Despite de Wilde’s handsome, rigid compositions, which nod to her photography background, nimble cutting keeps the action fleet rather than heritage-cinema staid. So Emma’s plan to unite the malleable Harriet with oleaginous vicar Mr Elton snaps along, screenwriter Eleanor Catton’s short scenes and perky dialogue mining the relentless social rounds and snobberies of rural society for comedy. Her most successful seam is female chatter – the touchingly dull twitter of Miranda Hart’s spinster Miss Bates, or the spiteful social point scoring of Mr Elton’s new wife (a preening Tanya Reynolds).

A resolutely stylish, sharp-edged film, it has brittle spots, one of them Taylor-Joy’s Emma, initially a snobbish queen bee with a mean streak. Her bickering romance with old friend Mr Knightley (a captivated but irritated Johnny Flynn) erupts with a start at a ball, where you can feel the temperature flare between them in lingering eye meets, a hand trailing on her waist.

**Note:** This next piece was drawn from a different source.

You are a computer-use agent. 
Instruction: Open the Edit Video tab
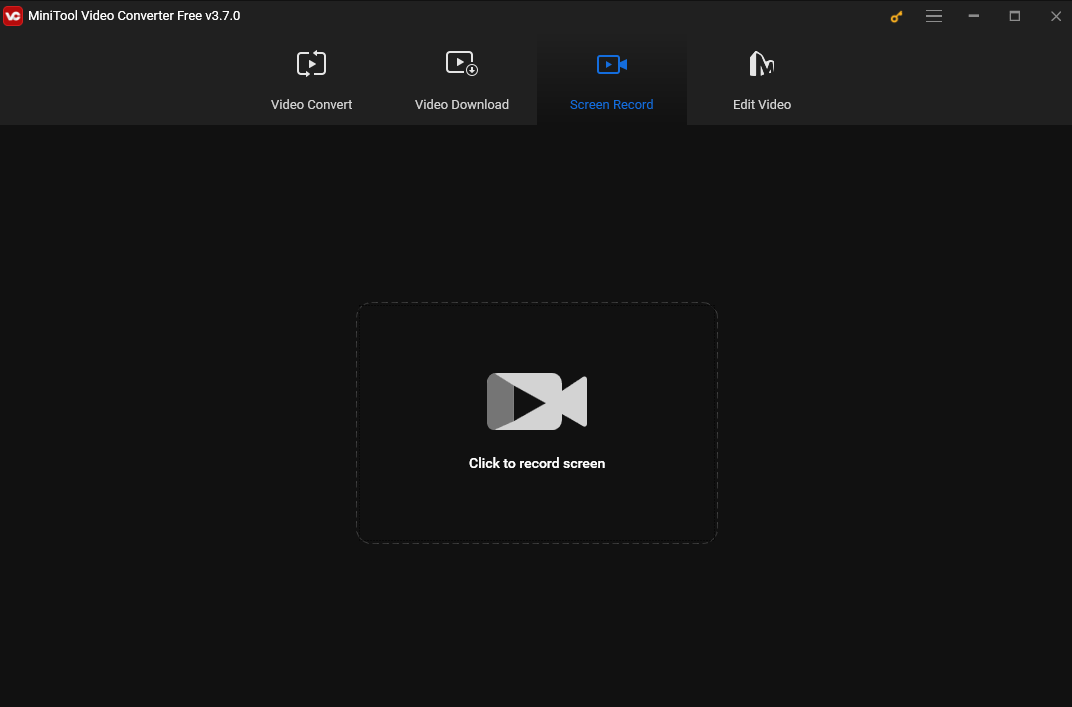761,104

From here on in, the film has some emotional heft, the plot twists that separate them more bite. Shot in shallow focus, or prettily profile to profile, they’re gradually separated from the throng. Though the film doesn’t always foreground female friendship, despite Emma’s protestations, late on it tears her satisfyingly between love and loyalty. There’s barely a bat squeak of proto-feminism here, with marriage and a fine house presented as every woman’s holy grail, yet the headstrong and opinionated Emma feels empowered in a distinctly 21st-century manner.